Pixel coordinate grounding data
○ ○ ○ ○

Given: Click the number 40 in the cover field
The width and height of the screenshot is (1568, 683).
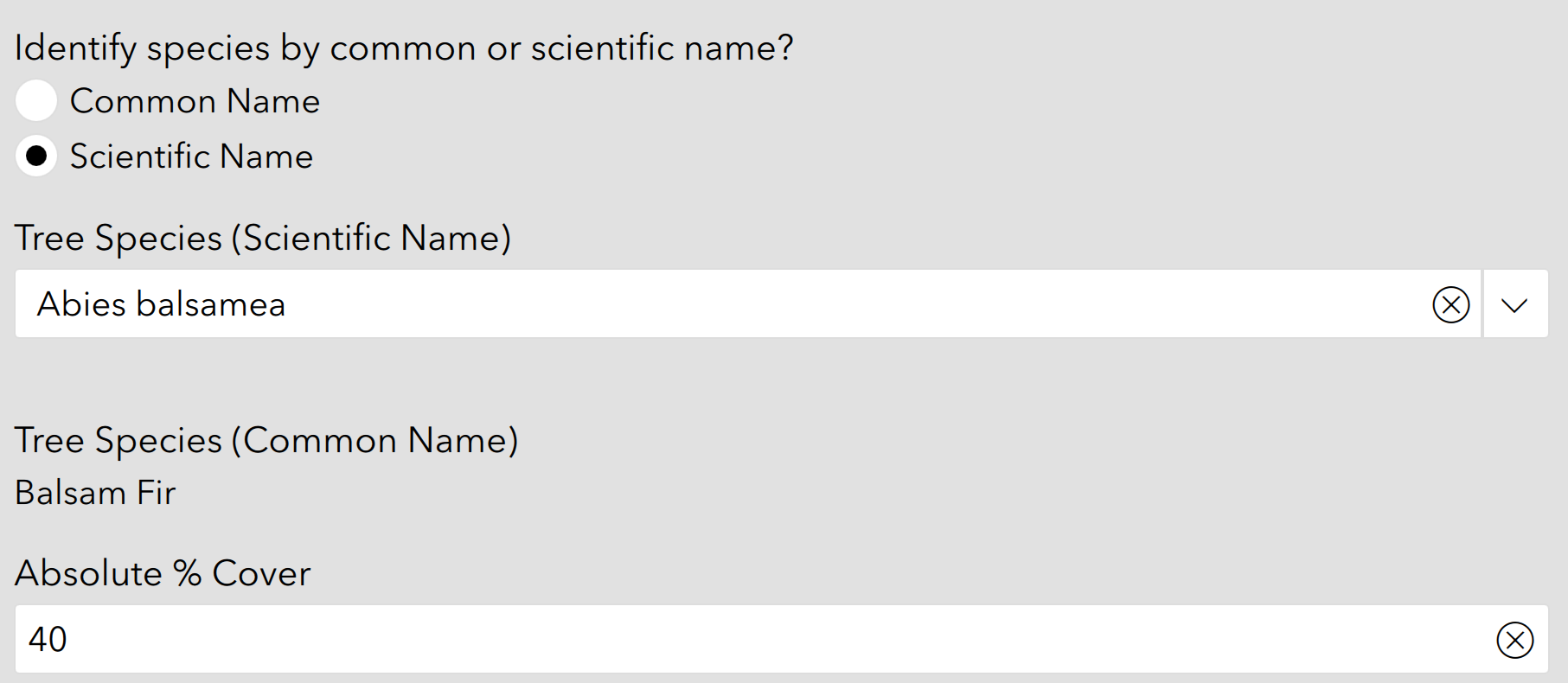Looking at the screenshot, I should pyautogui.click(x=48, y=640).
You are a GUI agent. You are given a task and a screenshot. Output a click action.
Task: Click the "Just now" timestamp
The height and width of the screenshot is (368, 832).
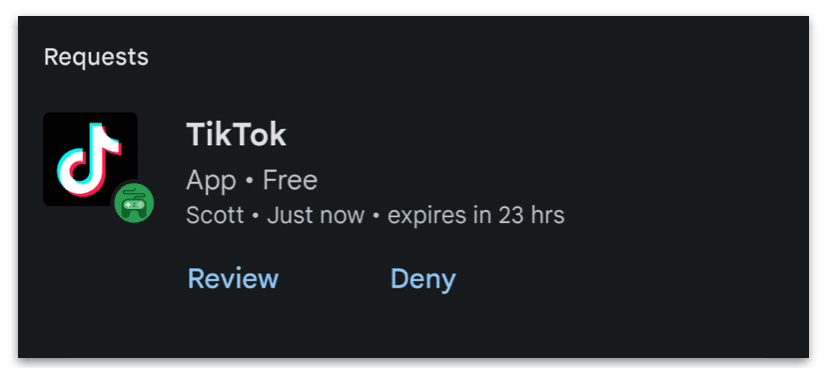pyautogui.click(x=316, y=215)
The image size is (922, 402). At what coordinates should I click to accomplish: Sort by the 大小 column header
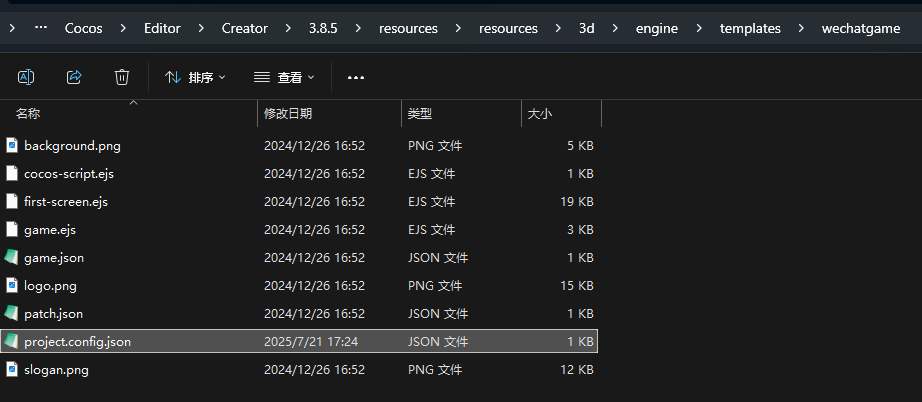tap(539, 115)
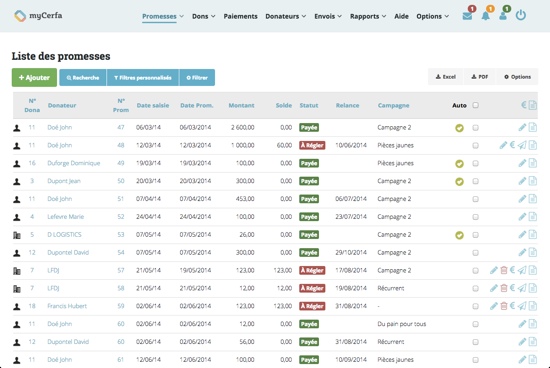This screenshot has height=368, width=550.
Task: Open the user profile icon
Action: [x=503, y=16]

○ ○ ○ ○

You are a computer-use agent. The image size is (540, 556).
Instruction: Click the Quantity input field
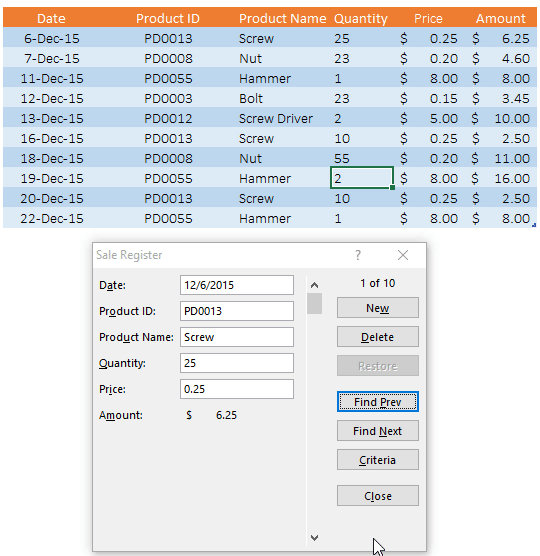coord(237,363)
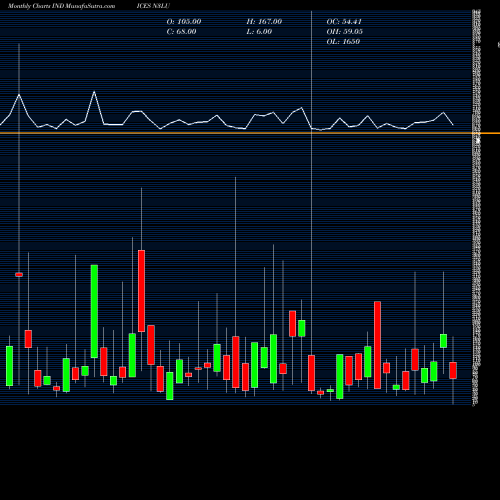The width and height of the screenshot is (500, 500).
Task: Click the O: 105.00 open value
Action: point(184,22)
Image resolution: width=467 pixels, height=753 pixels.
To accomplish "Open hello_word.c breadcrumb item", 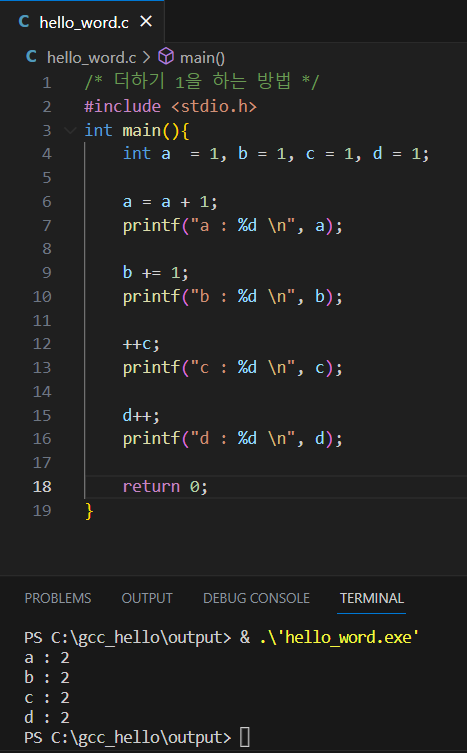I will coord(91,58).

○ ○ ○ ○

### Try it:
For the string "agent", go through the entries above and copy each line where it occurs.

### Written response:
You are a GUI agent. You are given a task and a screenshot. Output a click action.
You are a computer-use agent. The image size is (540, 556).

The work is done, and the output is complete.